» **What you will do**
Start at the line with "Task: Select the 50,000 purchase cost cell" in the records below, stop at the line with "Given: Click the impact.com logo button", and return every line in that span exactly, the two end lines included.

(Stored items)
>>>>>
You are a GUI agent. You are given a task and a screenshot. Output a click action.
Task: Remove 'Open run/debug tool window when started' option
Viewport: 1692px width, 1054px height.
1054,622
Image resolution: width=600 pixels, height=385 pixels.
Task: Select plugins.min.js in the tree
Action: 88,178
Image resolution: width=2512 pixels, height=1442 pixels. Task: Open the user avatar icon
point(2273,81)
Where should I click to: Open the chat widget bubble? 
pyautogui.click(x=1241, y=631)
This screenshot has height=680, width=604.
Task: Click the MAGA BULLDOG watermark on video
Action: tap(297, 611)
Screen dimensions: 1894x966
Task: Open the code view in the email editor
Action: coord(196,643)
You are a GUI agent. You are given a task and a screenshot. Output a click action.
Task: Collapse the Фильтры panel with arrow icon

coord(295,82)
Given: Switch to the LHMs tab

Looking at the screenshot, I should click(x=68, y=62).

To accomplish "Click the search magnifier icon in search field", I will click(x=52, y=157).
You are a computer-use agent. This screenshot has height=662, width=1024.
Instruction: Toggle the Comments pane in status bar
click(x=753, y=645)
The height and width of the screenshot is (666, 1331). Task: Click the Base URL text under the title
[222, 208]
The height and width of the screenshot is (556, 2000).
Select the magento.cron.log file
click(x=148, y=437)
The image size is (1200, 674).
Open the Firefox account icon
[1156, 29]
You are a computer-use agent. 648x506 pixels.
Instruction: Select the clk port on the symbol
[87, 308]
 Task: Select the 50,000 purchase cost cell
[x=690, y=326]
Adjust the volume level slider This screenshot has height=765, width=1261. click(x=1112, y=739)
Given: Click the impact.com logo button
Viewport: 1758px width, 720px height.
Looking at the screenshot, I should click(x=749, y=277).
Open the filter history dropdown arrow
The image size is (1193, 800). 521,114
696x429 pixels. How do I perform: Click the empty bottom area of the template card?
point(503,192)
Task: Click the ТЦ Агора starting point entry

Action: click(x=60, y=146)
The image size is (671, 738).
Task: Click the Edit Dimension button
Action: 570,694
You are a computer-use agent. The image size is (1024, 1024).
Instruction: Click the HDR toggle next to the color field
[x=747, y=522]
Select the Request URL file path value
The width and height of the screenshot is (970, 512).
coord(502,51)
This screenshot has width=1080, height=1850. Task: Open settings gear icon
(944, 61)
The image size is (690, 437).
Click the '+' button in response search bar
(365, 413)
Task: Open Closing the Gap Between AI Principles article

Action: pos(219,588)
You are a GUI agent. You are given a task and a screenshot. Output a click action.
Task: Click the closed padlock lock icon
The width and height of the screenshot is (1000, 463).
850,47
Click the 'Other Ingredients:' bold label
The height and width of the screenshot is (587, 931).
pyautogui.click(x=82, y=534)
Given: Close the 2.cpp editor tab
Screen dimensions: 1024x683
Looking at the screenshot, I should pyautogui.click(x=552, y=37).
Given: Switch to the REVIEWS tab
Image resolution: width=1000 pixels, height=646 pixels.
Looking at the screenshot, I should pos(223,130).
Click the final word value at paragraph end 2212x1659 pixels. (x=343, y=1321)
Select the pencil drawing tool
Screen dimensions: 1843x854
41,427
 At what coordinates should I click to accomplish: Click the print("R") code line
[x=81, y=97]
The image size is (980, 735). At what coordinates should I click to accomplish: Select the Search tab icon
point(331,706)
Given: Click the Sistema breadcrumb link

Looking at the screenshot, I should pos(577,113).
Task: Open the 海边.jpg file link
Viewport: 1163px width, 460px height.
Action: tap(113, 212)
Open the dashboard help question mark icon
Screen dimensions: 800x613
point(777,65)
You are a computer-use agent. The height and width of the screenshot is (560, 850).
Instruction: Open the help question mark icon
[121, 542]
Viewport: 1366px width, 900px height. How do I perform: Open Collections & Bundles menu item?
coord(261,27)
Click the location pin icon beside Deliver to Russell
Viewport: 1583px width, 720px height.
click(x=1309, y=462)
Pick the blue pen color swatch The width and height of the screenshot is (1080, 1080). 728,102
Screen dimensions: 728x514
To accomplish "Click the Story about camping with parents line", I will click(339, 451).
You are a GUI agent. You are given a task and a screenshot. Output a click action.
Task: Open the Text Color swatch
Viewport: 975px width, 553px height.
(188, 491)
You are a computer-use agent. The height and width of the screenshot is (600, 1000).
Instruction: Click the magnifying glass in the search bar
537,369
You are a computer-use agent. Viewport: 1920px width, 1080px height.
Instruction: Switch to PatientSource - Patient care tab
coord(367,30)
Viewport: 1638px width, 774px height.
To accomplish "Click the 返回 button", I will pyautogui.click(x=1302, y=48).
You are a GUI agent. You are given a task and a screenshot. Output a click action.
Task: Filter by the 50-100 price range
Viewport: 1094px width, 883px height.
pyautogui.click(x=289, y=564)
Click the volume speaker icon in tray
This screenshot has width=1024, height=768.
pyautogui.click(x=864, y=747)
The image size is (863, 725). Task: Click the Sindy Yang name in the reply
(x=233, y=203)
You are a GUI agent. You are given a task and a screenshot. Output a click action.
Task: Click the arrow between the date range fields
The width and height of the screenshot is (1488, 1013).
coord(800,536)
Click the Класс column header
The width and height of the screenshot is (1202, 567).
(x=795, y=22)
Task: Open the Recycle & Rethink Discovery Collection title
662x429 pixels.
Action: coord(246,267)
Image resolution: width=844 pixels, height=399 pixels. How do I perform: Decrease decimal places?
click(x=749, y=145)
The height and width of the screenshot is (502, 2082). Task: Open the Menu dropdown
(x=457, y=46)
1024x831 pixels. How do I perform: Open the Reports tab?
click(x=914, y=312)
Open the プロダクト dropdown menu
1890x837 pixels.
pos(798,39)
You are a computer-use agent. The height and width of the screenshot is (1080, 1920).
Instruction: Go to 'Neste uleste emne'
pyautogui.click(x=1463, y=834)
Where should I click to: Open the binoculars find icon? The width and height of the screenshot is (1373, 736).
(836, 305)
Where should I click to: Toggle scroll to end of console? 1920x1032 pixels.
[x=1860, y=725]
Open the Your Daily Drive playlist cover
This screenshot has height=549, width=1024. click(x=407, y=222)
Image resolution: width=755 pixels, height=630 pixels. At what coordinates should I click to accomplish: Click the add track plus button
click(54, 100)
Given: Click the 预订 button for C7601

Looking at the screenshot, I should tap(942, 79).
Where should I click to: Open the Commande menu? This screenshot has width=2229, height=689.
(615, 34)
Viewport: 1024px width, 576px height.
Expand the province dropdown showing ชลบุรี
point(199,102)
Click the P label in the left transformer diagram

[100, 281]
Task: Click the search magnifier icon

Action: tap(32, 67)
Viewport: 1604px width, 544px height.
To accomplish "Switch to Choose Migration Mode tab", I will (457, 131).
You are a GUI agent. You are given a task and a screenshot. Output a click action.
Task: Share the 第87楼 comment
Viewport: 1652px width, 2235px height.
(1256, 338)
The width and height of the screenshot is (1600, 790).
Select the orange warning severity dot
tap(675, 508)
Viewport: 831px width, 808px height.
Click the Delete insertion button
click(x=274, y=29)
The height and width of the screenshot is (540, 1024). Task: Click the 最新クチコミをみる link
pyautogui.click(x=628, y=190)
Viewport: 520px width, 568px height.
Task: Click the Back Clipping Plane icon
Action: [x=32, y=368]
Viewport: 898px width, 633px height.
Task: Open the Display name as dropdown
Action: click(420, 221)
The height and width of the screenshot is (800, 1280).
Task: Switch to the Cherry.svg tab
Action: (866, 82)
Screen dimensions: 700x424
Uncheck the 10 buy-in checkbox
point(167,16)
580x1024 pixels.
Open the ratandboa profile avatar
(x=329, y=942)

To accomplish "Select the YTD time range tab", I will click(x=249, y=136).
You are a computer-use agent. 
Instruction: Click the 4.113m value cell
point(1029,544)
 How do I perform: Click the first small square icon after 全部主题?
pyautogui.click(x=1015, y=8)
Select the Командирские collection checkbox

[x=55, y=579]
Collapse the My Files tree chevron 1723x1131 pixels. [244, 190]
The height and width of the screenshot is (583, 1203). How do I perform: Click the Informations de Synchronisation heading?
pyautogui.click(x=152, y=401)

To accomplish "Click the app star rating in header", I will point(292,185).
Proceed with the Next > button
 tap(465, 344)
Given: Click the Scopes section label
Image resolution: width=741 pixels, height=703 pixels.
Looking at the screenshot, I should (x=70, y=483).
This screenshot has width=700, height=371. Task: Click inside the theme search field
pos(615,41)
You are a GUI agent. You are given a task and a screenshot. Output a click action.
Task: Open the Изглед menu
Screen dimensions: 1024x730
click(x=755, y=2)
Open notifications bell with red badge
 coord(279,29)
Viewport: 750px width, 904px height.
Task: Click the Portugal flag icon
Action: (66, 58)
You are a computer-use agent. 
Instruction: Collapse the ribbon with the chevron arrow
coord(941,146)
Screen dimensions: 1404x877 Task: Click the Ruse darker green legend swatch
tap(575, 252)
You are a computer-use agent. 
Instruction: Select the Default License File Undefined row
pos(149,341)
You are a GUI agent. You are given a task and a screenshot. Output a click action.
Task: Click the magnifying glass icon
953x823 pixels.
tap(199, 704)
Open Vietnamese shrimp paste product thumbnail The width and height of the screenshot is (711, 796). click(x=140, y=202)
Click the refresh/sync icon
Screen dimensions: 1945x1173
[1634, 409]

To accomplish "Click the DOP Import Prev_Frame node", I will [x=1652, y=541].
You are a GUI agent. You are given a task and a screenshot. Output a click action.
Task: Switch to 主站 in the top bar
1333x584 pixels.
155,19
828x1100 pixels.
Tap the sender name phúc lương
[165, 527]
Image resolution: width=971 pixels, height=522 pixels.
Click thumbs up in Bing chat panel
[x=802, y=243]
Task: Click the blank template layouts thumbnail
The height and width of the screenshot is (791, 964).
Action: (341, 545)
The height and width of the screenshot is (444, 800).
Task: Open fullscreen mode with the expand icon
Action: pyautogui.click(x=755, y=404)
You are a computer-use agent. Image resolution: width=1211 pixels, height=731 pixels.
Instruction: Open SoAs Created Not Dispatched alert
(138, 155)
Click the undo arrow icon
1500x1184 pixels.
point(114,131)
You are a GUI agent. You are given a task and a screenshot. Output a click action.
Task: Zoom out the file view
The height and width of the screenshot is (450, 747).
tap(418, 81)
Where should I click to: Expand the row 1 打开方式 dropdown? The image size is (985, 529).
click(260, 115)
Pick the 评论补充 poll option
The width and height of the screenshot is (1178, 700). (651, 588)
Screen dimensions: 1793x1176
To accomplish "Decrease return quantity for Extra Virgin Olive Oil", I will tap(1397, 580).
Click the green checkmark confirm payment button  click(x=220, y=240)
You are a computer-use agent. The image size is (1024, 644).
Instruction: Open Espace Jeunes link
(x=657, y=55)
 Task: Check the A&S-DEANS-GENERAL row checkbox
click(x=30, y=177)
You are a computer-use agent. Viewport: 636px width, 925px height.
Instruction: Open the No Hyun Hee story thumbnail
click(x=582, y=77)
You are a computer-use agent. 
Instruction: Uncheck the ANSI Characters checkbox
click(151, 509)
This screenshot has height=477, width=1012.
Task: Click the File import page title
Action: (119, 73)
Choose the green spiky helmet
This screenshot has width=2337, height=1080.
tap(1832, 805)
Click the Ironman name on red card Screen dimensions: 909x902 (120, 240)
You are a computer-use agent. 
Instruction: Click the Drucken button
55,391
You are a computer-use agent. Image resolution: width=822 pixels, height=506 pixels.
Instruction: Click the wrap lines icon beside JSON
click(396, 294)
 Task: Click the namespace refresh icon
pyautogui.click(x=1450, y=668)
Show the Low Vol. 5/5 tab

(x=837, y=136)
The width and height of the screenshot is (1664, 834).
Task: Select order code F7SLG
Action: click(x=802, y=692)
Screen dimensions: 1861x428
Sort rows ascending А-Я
<<<<<
» **Response to the task**
 Task: Select the 50,000 purchase cost cell
[x=690, y=326]
Adjust the volume level slider This screenshot has height=765, width=1261. click(x=1112, y=739)
Given: Click the impact.com logo button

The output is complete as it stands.